We head for the bridge. Michael lays a golf bag down as a prop. I sit a seven-iron on my shoulder and position myself in the centre of the pavement, a rock in the racing tide of business suits.
I start by shouting 'free trial', then 'City Golf'. I try switching it round, but words come out wrong. Baffled passers-by see a man waving a golf club, ranting about Sandy Lyle-free golf.
It'll take more to get a positive reaction from these troopers. Some passers-by employ impenetrable defences, iPods, sunglasses and the like; others gaze sternly into the middle distance. It's disheartening, yet the anonymity is liberating - I find myself strangely at ease standing in the street, shouting.
Most are empathetic, even if they don't give a stuff about City Golf. They give their head the slightest shake, raise the eyebrows and mouth 'no thanks'. Some responses are Pavlovian. I push out a flyer, prompting an immediate grab from a woman who has clearly never been to a gym nor, I guess, ever held a golf stick. I then make eye contact with a toned youth striding along in suit and trainers, and he doesn't bat an eyelid.
I experiment with technique. Shouting like a market-stall Cockney - 'Get-cha free golf 'ere, free for a paaaand' - works well, but I resist the urge to start jumping around like an idiot.
Michael is standing stock-still, arm out, talking constantly. Which is very restrained for an actor. A drama school graduate, he started out flyering for companies who kept asking if he could round up more actor mates to help. He decided to get paid for the legwork, building Alivestock around a pool of 50 regulars.
The worst person he ever employed was taken on a recommendation. On her first day, she told her colleague she wasn't used to such hard work. 'I usually just go out, dump the flyers and then go to the cinema,' she said. She didn't last long.
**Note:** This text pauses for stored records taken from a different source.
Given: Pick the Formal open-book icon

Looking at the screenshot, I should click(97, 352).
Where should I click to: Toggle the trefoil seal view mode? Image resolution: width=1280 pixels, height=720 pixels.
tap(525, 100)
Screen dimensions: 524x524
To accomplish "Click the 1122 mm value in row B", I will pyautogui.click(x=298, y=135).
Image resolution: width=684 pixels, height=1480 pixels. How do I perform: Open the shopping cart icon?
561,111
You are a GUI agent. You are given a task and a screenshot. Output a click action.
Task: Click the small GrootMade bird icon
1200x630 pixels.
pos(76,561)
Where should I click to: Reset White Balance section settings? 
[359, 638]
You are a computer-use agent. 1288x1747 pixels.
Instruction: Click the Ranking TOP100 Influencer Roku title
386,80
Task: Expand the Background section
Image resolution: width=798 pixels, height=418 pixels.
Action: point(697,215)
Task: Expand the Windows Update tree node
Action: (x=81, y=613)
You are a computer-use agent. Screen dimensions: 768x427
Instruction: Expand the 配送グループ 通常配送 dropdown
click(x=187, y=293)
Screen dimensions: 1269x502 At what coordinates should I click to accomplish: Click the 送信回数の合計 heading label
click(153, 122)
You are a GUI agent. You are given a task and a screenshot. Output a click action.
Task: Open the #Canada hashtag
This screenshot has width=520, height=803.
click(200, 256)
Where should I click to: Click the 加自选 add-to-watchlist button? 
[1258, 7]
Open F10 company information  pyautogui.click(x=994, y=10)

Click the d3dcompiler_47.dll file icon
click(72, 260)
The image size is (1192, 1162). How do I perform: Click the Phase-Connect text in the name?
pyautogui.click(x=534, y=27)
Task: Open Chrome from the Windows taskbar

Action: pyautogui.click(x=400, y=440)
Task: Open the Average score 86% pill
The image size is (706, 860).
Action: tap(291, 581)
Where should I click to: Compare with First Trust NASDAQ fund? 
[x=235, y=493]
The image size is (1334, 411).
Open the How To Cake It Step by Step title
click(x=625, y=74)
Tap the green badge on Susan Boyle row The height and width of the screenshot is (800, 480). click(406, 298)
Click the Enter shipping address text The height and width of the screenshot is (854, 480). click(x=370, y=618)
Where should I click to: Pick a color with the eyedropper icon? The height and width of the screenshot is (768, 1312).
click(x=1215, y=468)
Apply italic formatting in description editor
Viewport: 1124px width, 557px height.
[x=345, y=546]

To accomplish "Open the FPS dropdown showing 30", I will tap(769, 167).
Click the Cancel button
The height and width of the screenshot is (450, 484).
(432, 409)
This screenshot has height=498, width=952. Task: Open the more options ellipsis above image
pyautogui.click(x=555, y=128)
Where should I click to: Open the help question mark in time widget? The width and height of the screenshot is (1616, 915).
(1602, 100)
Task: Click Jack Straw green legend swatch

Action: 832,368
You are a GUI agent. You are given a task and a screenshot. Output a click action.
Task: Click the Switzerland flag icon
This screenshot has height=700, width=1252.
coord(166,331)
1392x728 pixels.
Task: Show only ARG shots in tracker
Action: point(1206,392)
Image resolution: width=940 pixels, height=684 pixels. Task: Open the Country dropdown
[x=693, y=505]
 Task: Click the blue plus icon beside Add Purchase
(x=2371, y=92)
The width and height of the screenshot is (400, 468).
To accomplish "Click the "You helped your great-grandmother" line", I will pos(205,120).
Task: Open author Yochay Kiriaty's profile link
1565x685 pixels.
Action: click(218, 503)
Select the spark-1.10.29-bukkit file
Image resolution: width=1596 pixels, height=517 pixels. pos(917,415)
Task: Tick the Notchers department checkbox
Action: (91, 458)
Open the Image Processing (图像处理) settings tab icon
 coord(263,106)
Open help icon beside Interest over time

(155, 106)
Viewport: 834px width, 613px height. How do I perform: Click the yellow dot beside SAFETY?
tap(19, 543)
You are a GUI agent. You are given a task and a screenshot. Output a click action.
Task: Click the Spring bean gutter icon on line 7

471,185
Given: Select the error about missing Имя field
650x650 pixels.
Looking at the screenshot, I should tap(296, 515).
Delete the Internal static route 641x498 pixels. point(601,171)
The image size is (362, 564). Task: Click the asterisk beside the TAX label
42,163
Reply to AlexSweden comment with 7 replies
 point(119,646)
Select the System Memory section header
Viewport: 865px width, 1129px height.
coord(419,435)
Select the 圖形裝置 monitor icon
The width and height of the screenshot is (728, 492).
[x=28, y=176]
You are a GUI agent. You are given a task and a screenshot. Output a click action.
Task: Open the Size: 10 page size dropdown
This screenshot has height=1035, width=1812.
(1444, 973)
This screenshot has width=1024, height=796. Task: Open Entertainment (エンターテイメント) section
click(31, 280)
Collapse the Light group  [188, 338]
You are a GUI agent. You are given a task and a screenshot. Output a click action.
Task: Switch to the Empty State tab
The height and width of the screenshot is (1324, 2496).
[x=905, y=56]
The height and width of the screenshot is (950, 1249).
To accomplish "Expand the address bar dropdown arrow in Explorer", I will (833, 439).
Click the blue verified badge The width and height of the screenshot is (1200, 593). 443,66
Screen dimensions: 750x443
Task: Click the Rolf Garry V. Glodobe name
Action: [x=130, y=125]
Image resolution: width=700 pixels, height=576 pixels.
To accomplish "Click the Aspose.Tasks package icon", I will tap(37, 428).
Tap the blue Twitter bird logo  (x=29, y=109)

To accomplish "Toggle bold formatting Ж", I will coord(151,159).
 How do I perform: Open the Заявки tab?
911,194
Most thesps are more reliable. Earning £10 an hour beats the Withnail and I approach to waiting for the big break - downing lighter fluid and driving around drunk. Michael tells me he's just had an audition for a Staples ad. For now, though, he's happy putting stardom on the back burner while he builds his company.
By 10am, the stream of suits has become a trickle of tourists. It's time to peddle our flyers door-to-door round the offices of Farringdon. Michael buzzes an office intercom and politely explains what we're doing. We enter and ask to leave a few flyers. Then we trudge up and down the stairs to the other companies. People are happy to see new faces, Michael reasons. One bloke appears browbeaten: 'I hate golf,' he says. Michael tells him there's a bar too. 'I hate drinking.'
From Merrill Lynch to Starbucks, from design firms to the local pub, I caddy with the flyers while Michael leads. He's very thorough. He hands a few to a young woman stacking smoothies in M&S. 'Can you pass these on to your boss?' he asks.
By 12.30 we're done and go to dump the stuff back at City Golf. As holes at the Sharp End go, that's a par 4. Hardly the most challenging. After a quick orange juice at the 19th, I descend into Bank Tube station, and see a fat man in a leotard, standing on a box twirling a fake barbell above his head. A girl thrusts a flyer for Gymbox at me. 'From the people who brought you chav boxing,' it says. Straight in the bin, I'm afraid.